A technique called auditory brainstem implantation can restore hearing for patients who can't benefit from cochlear implants. A team of US and Japanese experts has mapped out the surgical anatomy and approaches for auditory brainstem implantation in the June issue of Operative Neurosurgery, published on behalf of the Congress of Neurological Surgeons by Wolters Kluwer.
Dr. Albert L. Rhoton, Jr., and colleagues of University of Florida, Gainesville, and Fukuoka University, Japan, performed a series of meticulous dissections to demonstrate and illustrate surgical approaches to auditory brainstem implant placement. Their article shares exquisitely detailed anatomic color photographs, along with step-by-step descriptions of two alternative routes for neurosurgeons performing these demanding implant procedures.
Anatomy and approaches for auditory brainstem implantation
Auditory brainstem implants can restore varying degrees of hearing to patients with "retrocochlear" hearing loss. These patients have deafness caused by damage to the cochlear nerves—sometimes called the acoustic or auditory nerves—which transmit sound information from the inner ear to the brain. The cochlear nerve damage most commonly results from brain tumors associated with a genetic condition called neurofibromatosis type 2 (NF2).
Auditory brainstem implants are similar in principle to the more commonly placed cochlear implant, used in patients with damage to the cochlea—part of the inner ear. Because of the need to place the implant and electrodes in the brainstem, rather than the inner ear, the surgery required for auditory brainstem implantation is much more complex.
In a series of ten cadaver brainstem dissections, the researchers explored the anatomy of the region that the neurosurgeon must navigate to perform auditory brainstem implantation. They also mapped out the best neurosurgical approaches, both for surgery to remove the tumors and for auditory brainstem implant placement.

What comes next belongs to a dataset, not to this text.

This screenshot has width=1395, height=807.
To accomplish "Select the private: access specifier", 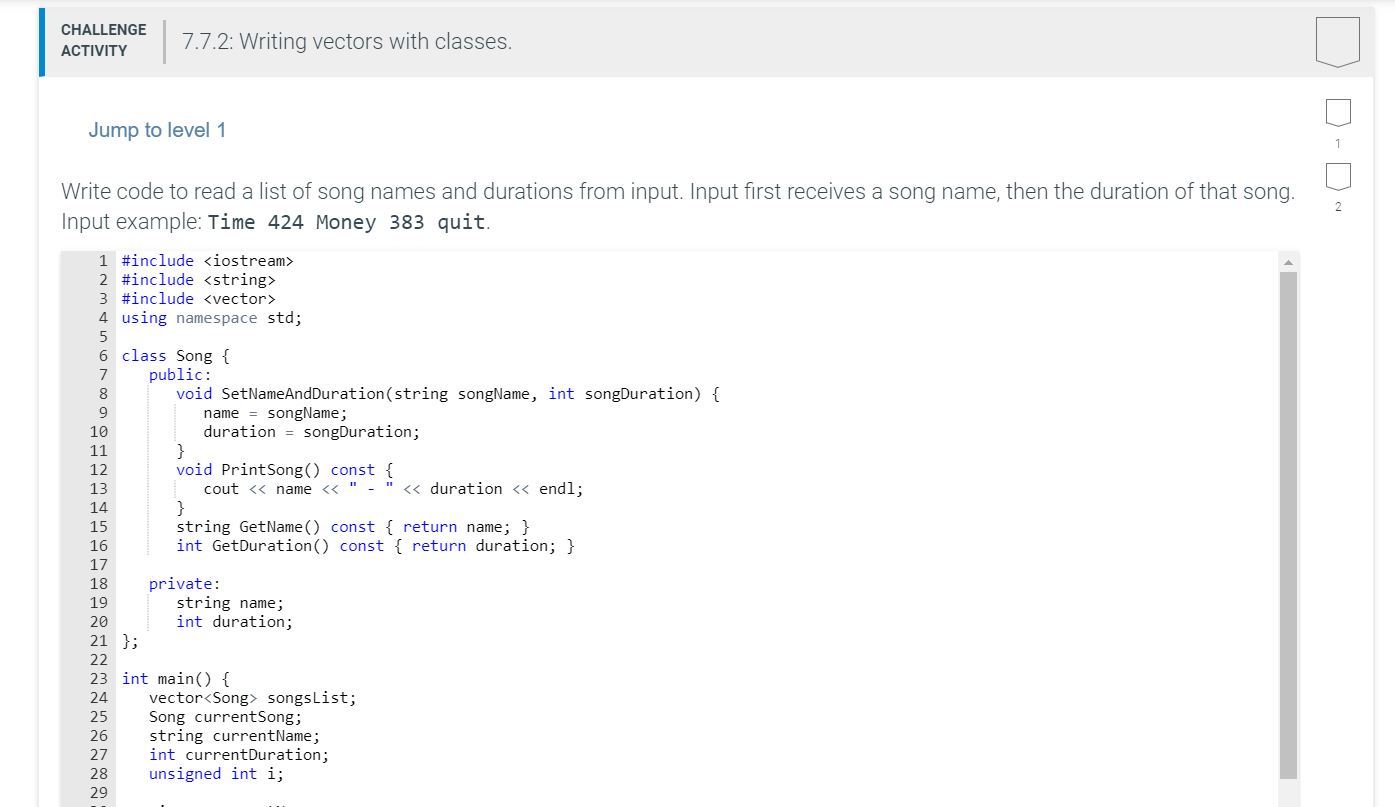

Based on their findings, Dr. Rhoton and colleagues detail two surgical approaches: a "translabyrinthine" and a "retrosigmoid" approach. They outline a step-by-step route for both approaches, designed to provide safe access to the area while minimizing trauma to the brainstem and surrounding structures. The authors highlight the value of using endoscopes to help in visualizing and accessing the target area for implant placement.
More than 1,000 auditory brainstem implant procedures have been performed worldwide so far. The procedure was previously approved only for patients with NF2 aged 12 years or older. Recently, clinical trials were approved for children with congenital malformations or other causes of retrocochlear deafness.
Minimizing damage to the brainstem and associated blood vessels appears to be a critical factor in achieving good speech recognition after auditory brainstem implantation. The hearing results are also better in patients with a shorter duration of deafness.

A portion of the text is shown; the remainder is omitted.